Hale G., Bright S., Chumbley G., Hoang T., Metcalf D., Munro AJ., Waldmann H.
Graft-versus-host disease is one of the major problems in clinical bone marrow transplantation. Many experiments in animals have shown that it could be greatly reduced if mature T lymphocytes were removed from the donor marrow. Here we describe a new rat monoclonal antibody, CAMPATH 1, which is suitable for depleting lymphocytes from human marrow grafts. CAMPATH 1 is an IgM that fixes human complement.

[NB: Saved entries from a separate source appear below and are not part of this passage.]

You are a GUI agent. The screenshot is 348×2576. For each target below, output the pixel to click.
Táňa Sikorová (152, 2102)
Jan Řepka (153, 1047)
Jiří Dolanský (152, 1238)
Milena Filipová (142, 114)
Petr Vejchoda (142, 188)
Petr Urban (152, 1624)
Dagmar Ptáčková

It binds to both T and B lymphocytes and some monocytes but not to other hemopoietic cells. When peripheral blood mononuclear cells were treated with CAMPATH 1 and complement, more than 99% of lymphocytes were killed and viable T cells could no longer be detected. Under these conditions, in vitro multipotential erythroid and myeloid colony-forming cells were unaffected. As well as being used for in vitro treatment of bone marrow to remove T cells, CAMPATH 1 could potentially be applied to other experimental and clinical situations where depletion of lymphoid cells is required, including serotherapy to achieve immunosuppression for organ transplants or to treat lymphocytic leukemias.